### What you need to do
Return the data below unchanged, without images.

Stored data:
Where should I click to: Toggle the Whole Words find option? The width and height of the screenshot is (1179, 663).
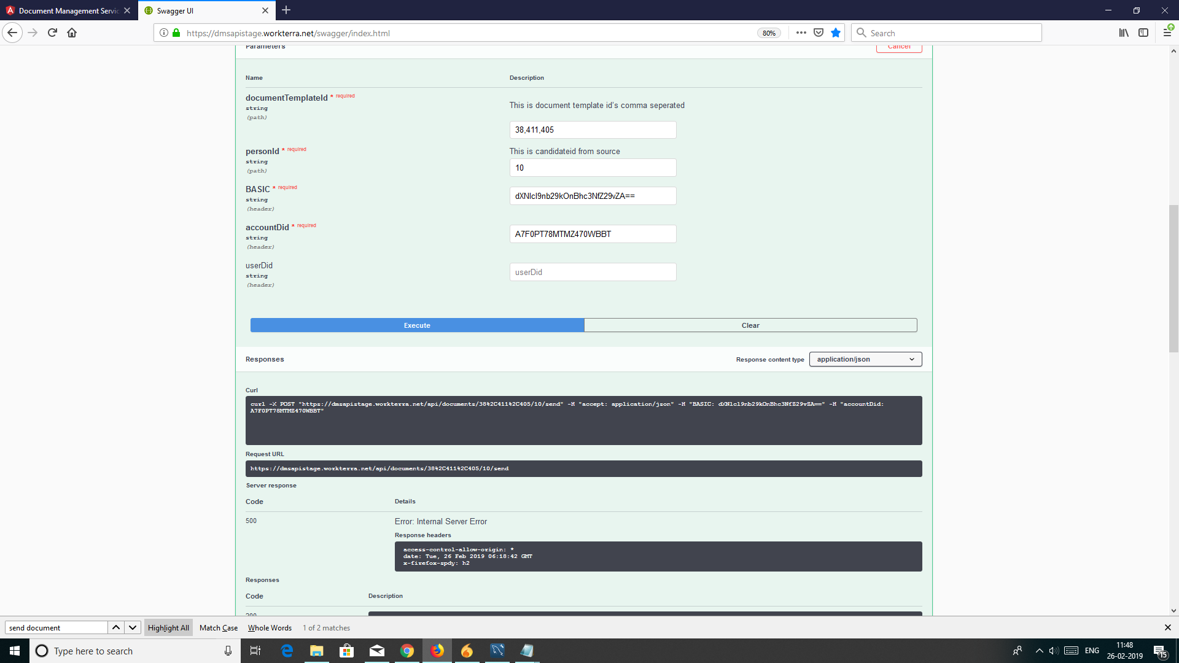[x=270, y=627]
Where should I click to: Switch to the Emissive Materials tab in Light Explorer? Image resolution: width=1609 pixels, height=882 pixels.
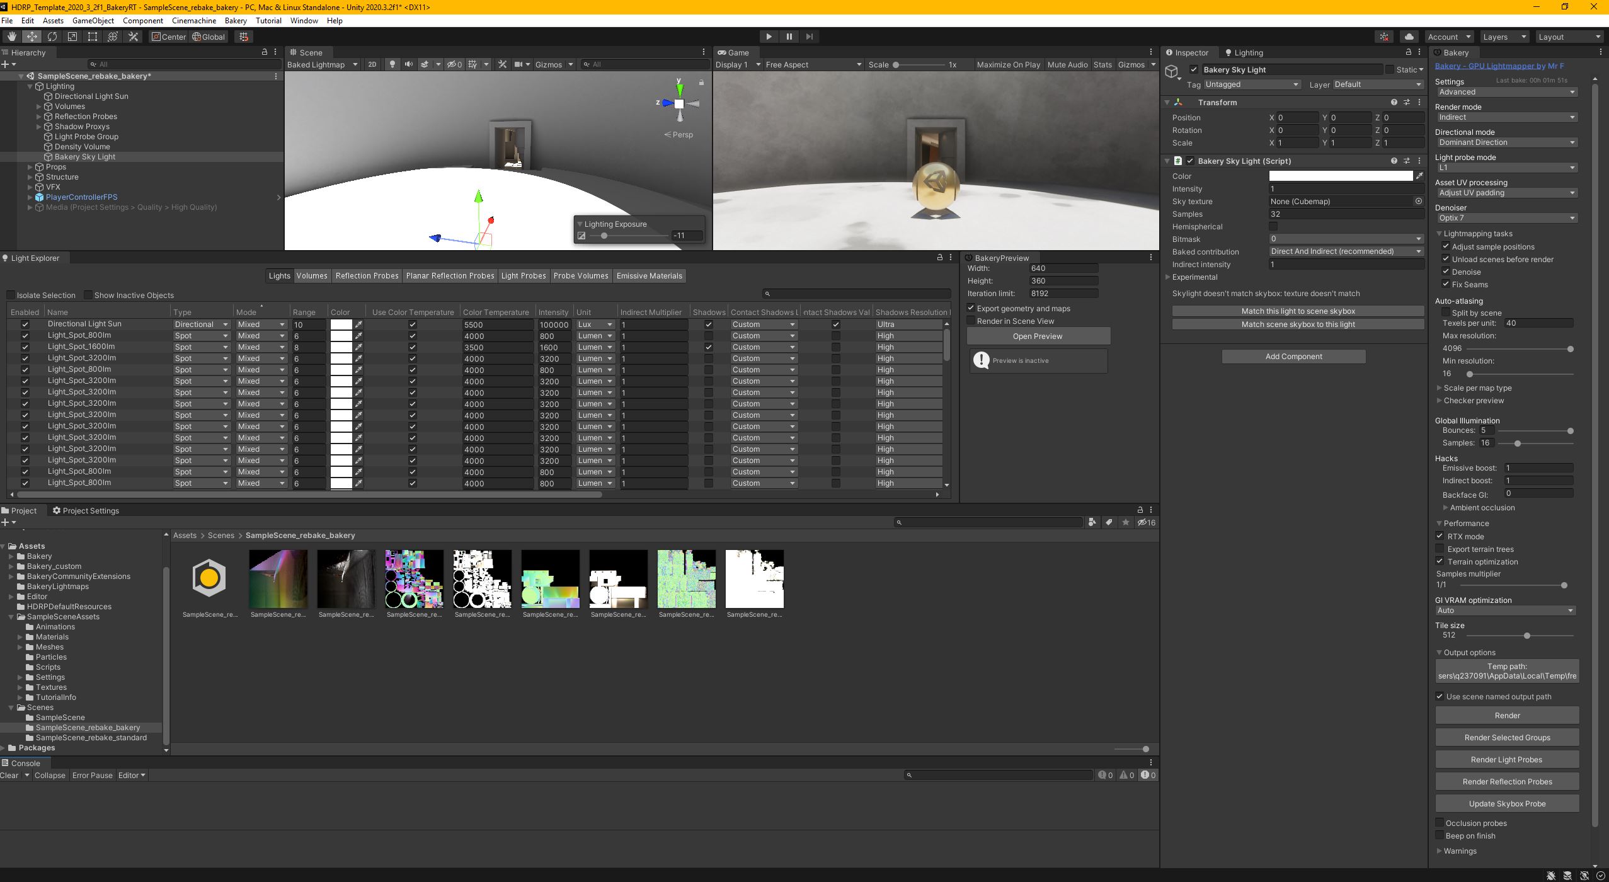(649, 275)

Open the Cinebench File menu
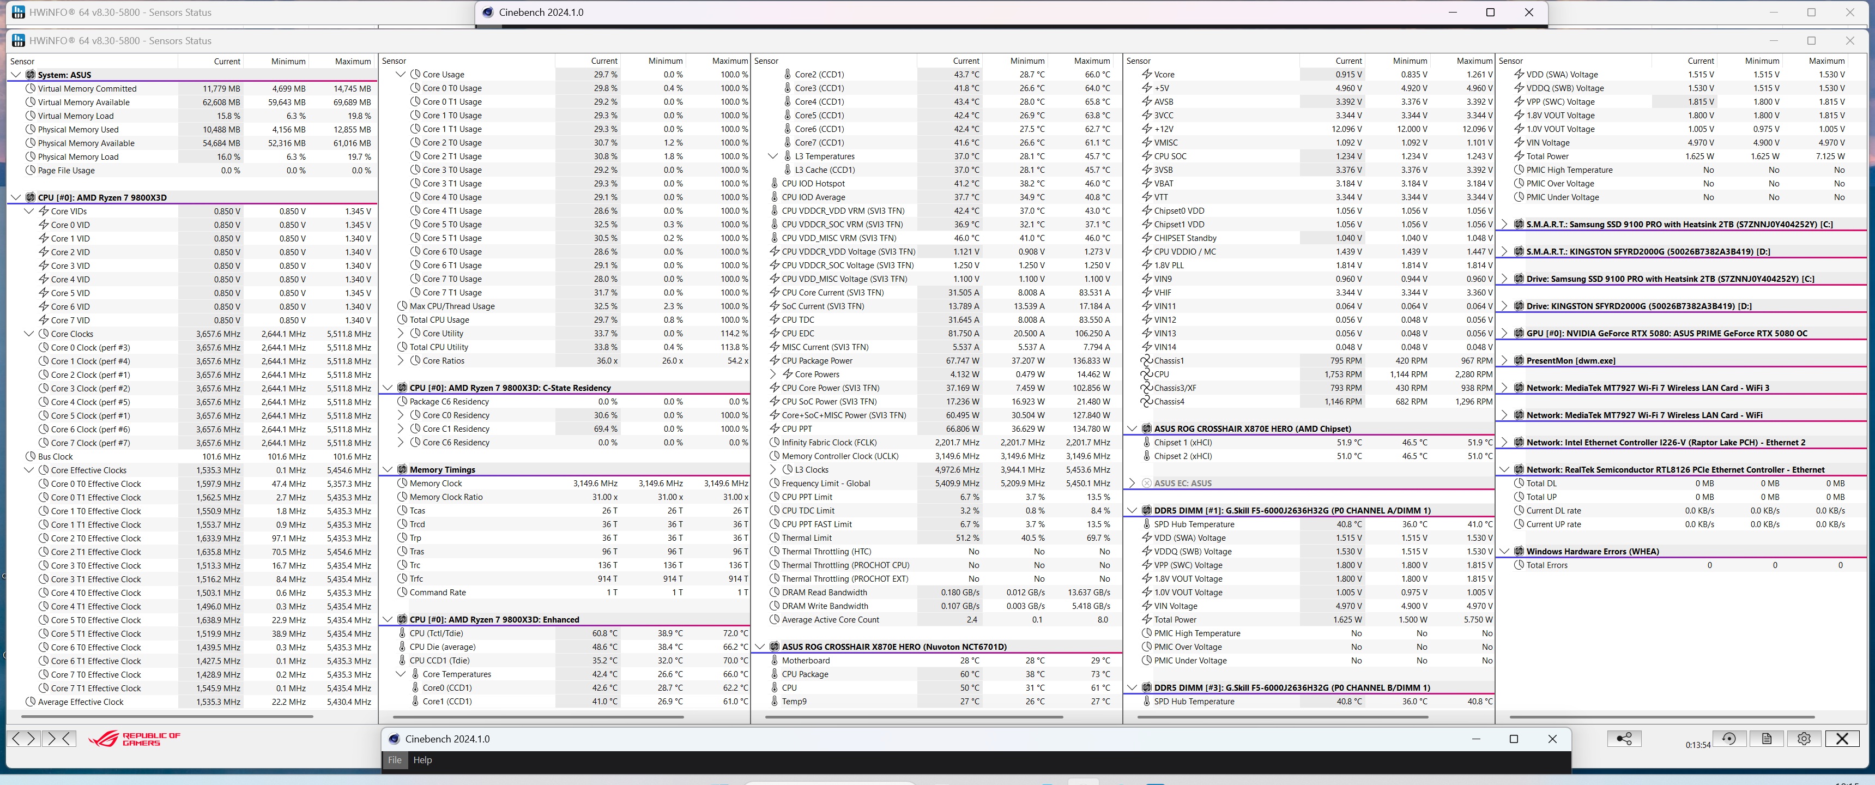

### Answer below
Where should I click to: Toggle the Whole Words find option? The width and height of the screenshot is (1179, 663).
[x=270, y=627]
Where should I click to: Switch to the Emissive Materials tab in Light Explorer? Image resolution: width=1609 pixels, height=882 pixels.
(649, 275)

Open the Cinebench File menu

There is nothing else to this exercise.